• **Task item**: Whatever comes before the line containing "You are a computer-use agent." stays out; transcribe that line and all that follow to the end of the records exactly, with no pictures.

*** Data supplied Section Begins ***

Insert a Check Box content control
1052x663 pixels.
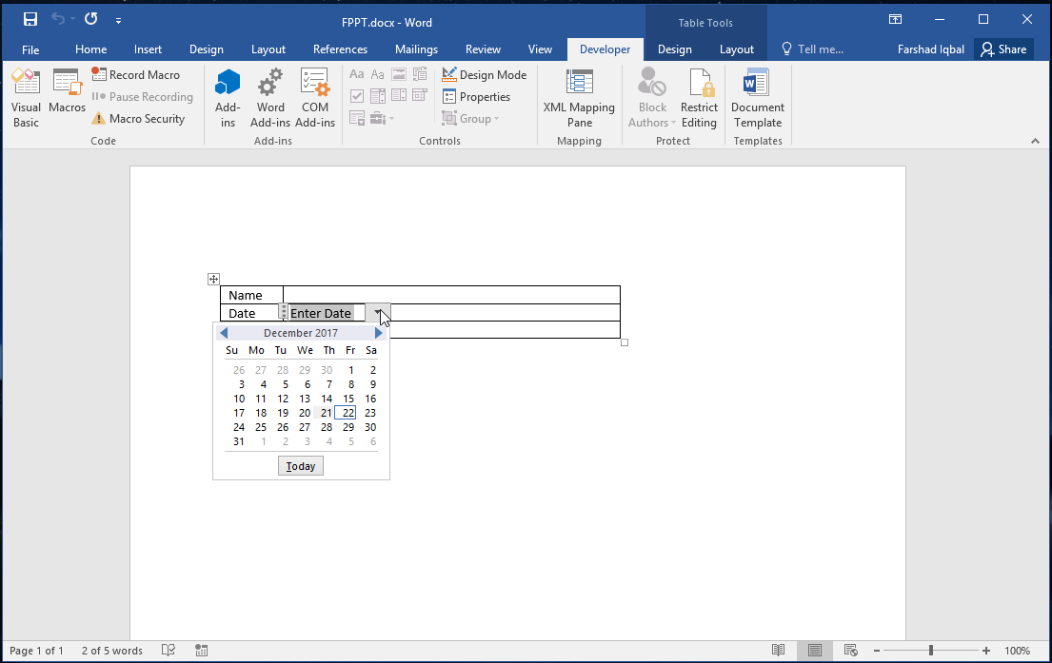(357, 96)
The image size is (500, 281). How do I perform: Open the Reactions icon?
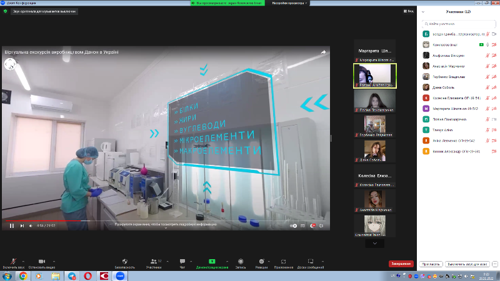(261, 261)
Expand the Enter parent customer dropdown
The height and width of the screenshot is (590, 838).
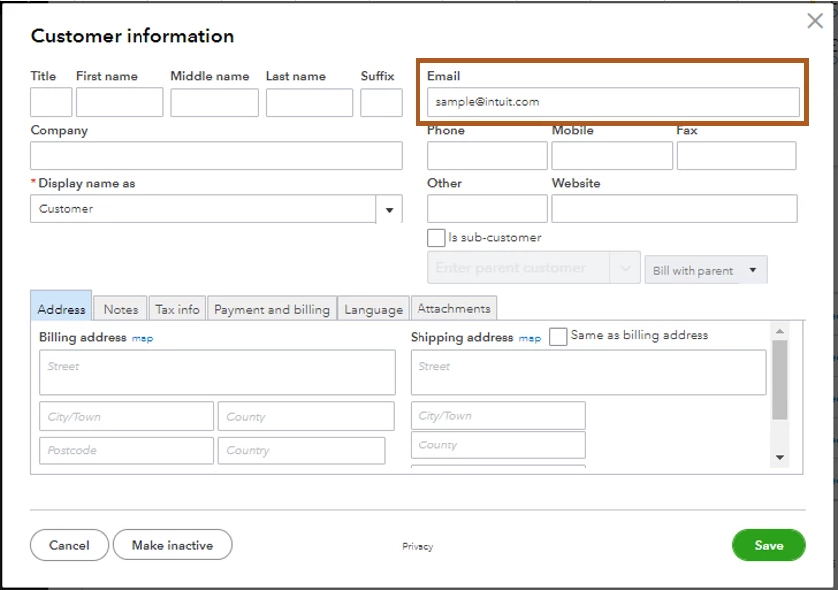coord(625,268)
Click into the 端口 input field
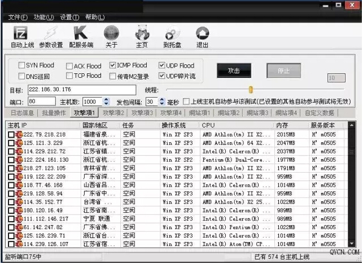The image size is (363, 264). point(41,102)
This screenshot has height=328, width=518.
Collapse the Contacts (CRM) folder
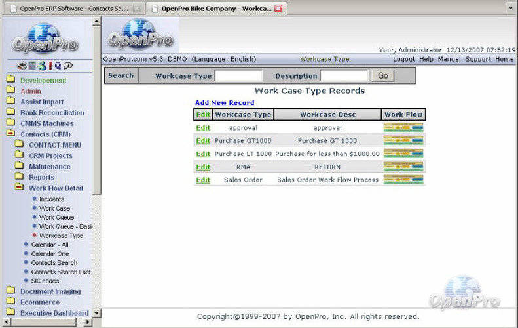click(x=10, y=134)
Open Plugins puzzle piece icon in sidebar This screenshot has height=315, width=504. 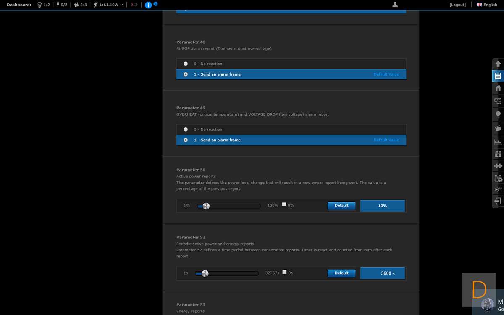pos(498,166)
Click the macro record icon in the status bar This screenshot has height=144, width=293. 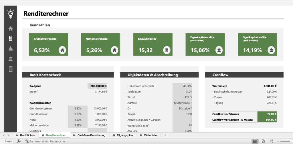pyautogui.click(x=19, y=141)
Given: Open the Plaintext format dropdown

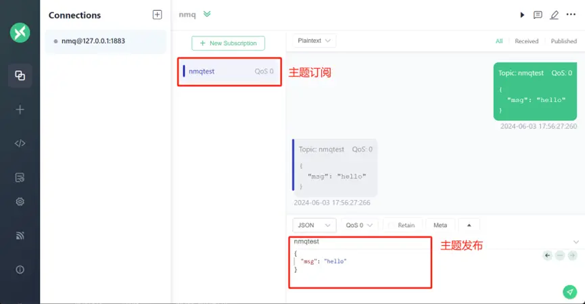Looking at the screenshot, I should click(314, 41).
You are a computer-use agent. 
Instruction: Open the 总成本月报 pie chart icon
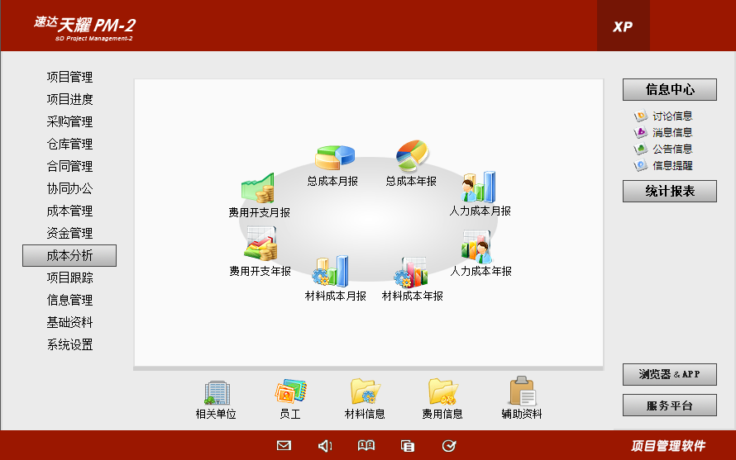334,158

*** Data supplied Section Ends ***

• **Reply to the exercise**:
You are a computer-use agent. 
Instruction: Open the 总成本月报 pie chart icon
334,158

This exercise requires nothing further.